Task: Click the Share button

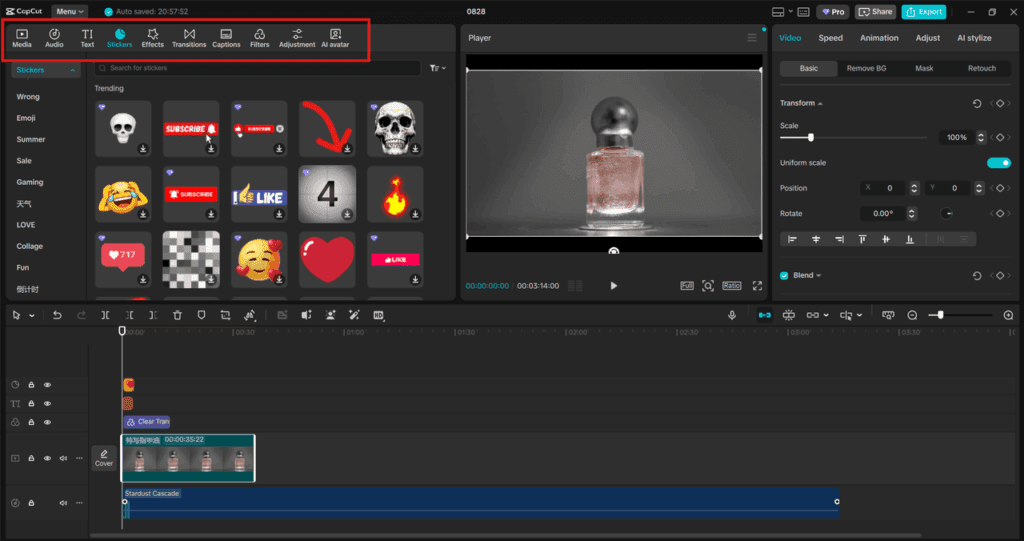Action: coord(875,12)
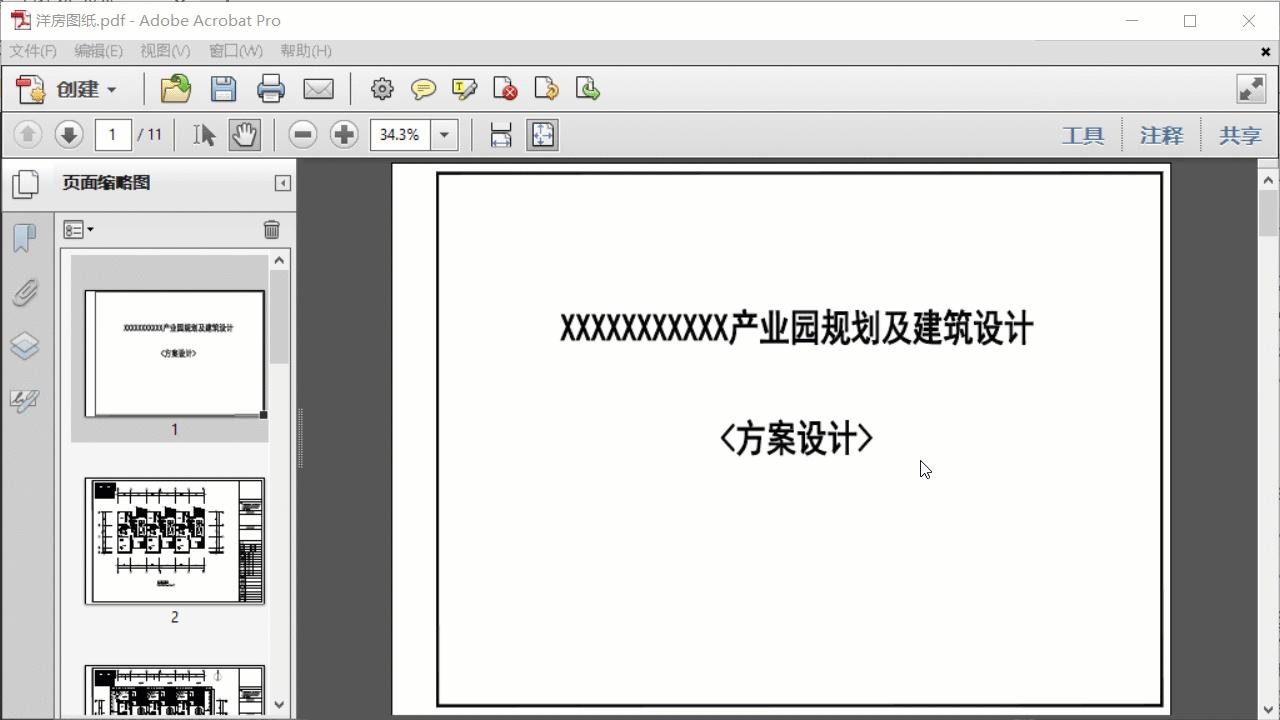The width and height of the screenshot is (1280, 720).
Task: Select the Hand tool
Action: pyautogui.click(x=245, y=134)
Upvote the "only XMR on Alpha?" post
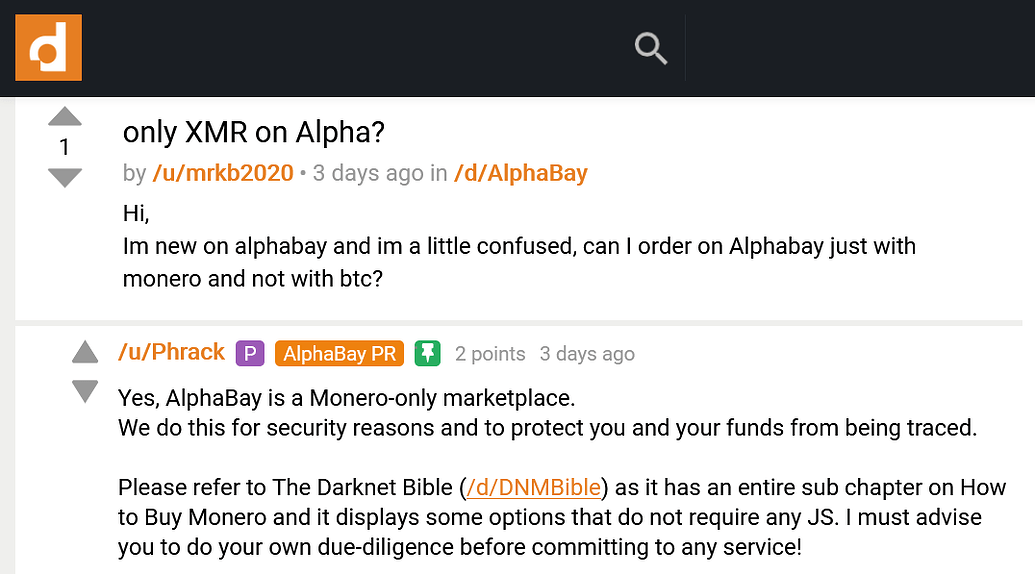Screen dimensions: 1035x574 point(65,116)
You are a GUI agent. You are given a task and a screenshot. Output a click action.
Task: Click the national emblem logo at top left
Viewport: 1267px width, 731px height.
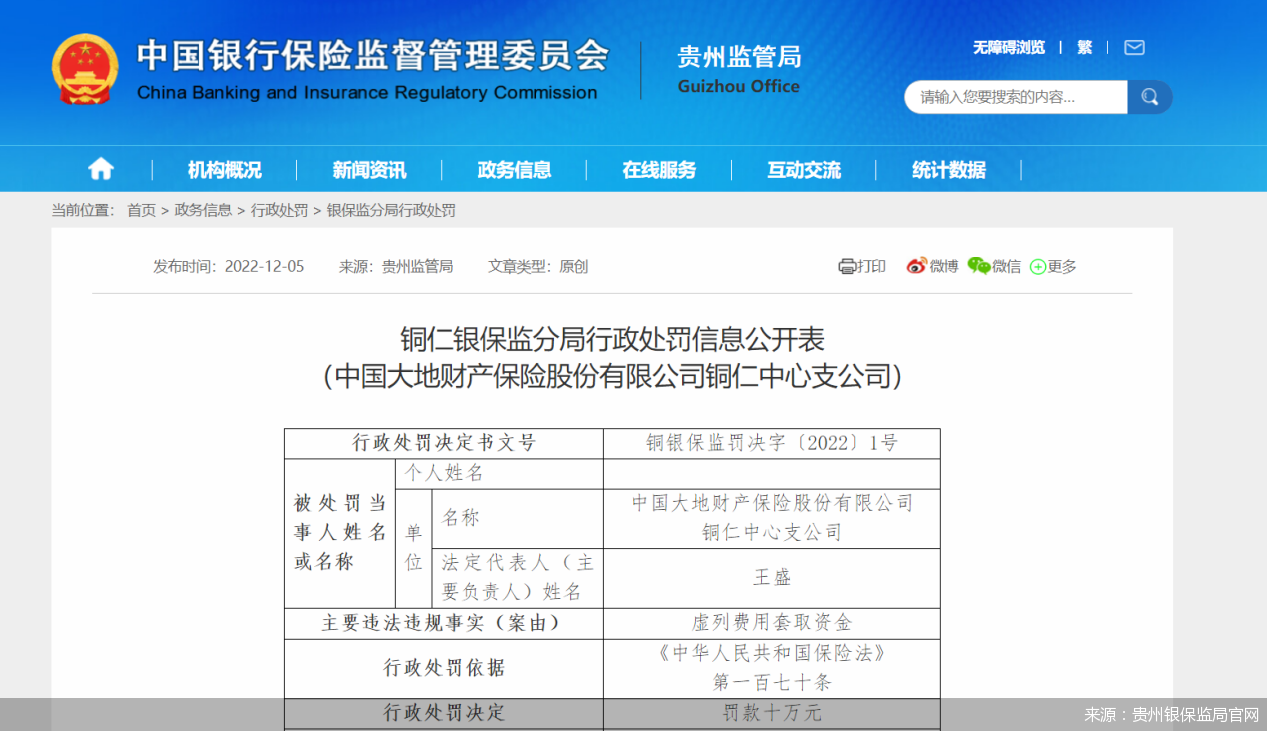(x=85, y=70)
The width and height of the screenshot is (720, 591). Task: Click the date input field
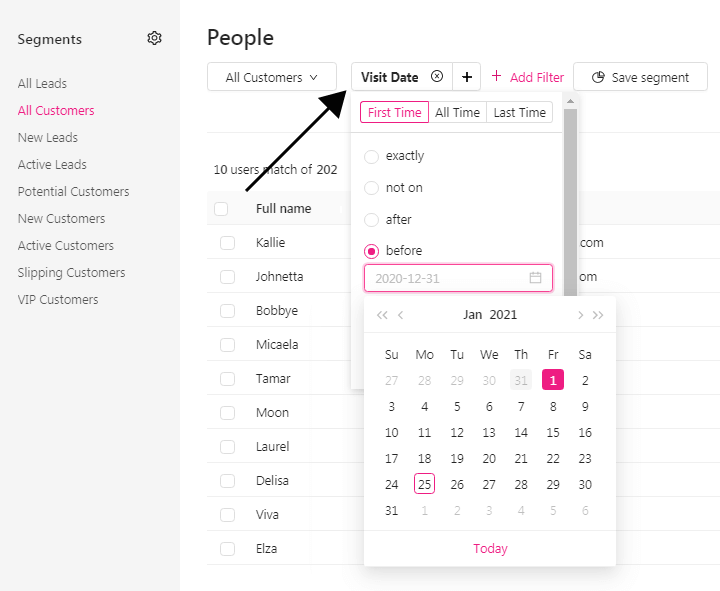pyautogui.click(x=450, y=278)
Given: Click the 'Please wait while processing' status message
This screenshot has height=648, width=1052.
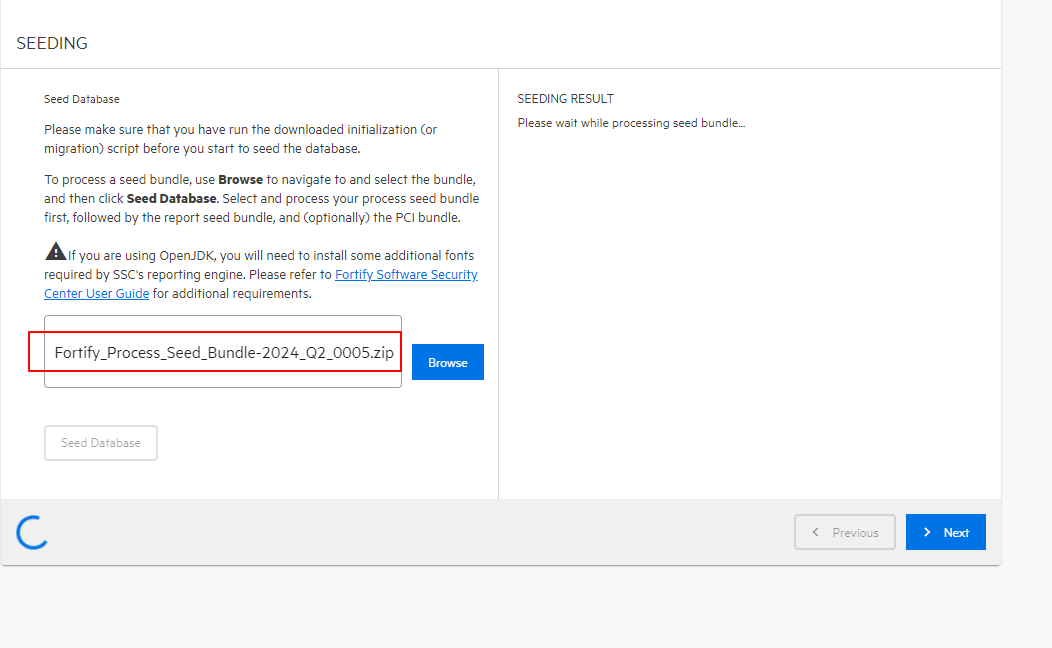Looking at the screenshot, I should point(631,123).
######
### Exercise description
Copy each record exactly. Leave any images out of the copy.

### Response
Task: Click the Share button

Action: coord(875,12)
The width and height of the screenshot is (1280, 720).
Task: Select the Hand tool
Action: pyautogui.click(x=245, y=134)
Upvote the "only XMR on Alpha?" post
Screen dimensions: 1035x574 point(65,116)
You are a GUI agent. You are given a task and a screenshot. Output a click action.
Task: Click the national emblem logo at top left
Viewport: 1267px width, 731px height.
(x=85, y=70)
The width and height of the screenshot is (720, 591). Task: Click the date input field
pyautogui.click(x=450, y=278)
Given: Click the 'Please wait while processing' status message
This screenshot has height=648, width=1052.
Looking at the screenshot, I should point(631,123).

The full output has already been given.